Now for something really controversial to start this off: I really like the ease of GUI based management tools for network devices, like UniFi. That said I also really like CLI configuration tools which let me tap into a lot more functionality than the GUI.  If you've ever used an EdgeRouter's CLI, you've probably noticed that there's a lot of functionality in the EdgeRouter that you can't configure for a security gateway through the UniFi controller. One of the prime examples that I run into is DNS Conditional Forwarding.

If you're not familiar with conditional formatting, here's a simple network setup to look at.

So the network's davejlong.xyz and contoso.com have a site-to-site VPN setup between them. If you're on my davejlong.xyz network, and need to do lookups for contoso.com domains, you need to, somehow, get your DNS traffic over to 172.16.1.10. You could set your DNS server as that, but then you need the site to site VPN for all DNS traffic. Instead, Conditional Forwarders allow you to just forward requests for anything in the contoso.com zone to the nameserver you specify for it.

Since UniFi uses dnsmasq for it's DNS service, it should be able to support conditional forwarding easily enough, but there's nowhere in the UniFi controller to configure this. You can SSH into your security gateway and then there is options to configure the dnsmasq service, but those changes will be lost next time your gateway provisions itself.

In my search for an answer, I found an UniFi article about a config.gateway.json file. This JSON file can contain CLI-like configuration settings that will get applied to the gateway in a UniFi site.

Note: Continue at your own risk. Screwing up the file can result in loss of connectivity for your security gateway.

The Solution

Okay, so now that you skipped everything I wrote above and just scrolled down here because you found me on Google and just need a quick answer, here it is.

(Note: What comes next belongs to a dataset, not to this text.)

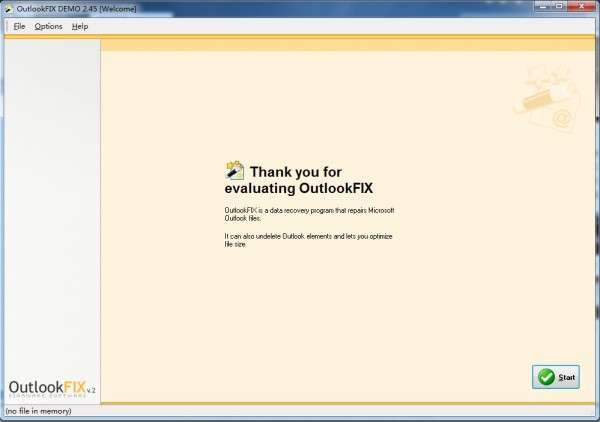Click the 'Thank you for evaluating OutlookFIX' heading
This screenshot has width=600, height=422.
pyautogui.click(x=298, y=180)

To setup a persistent conditional forwarder on your UniFi Security Gateway, you first need to know the Site ID of the site you need to configure. When you open a site in the UniFi controller, the URL will look something like https://unifi.contoso.com/manage/site/bthnpk7m/dashboard, and the Site ID is bthnpk7m.

With Site ID in hand, connect to your controller's console and find your controller's data directory. On my Ubuntu server it's at /var/lib/unifi. Then navigate into sites/<site id>. In that folder create a file named config.gateway.json and the contents should look like the following:

{
	"service": {
    	"dns": {
        	"forwarding": {
            	"options": [
                	"server=/contoso.com/172.16.1.10",
                    "server=1.1.1.1",
                    "server=1.0.0.1"
                ]
            }
        }
    }
}

What the file is doing is merging the configuration here with the gateways primary configuration. In this case it will update the DNS forwarding options key to contain the 3 servers. The first one tells dnsmasq to forward all contoso.com requests to 172.16.1.10. The next 2 tells dnsmasq to forward any DNS requests that the gateway doesn't have an answer for to 1.1.1.1 or 1.0.0.1.

That's it. Now force the gateway to provision and it'll pickup the new DNS settings.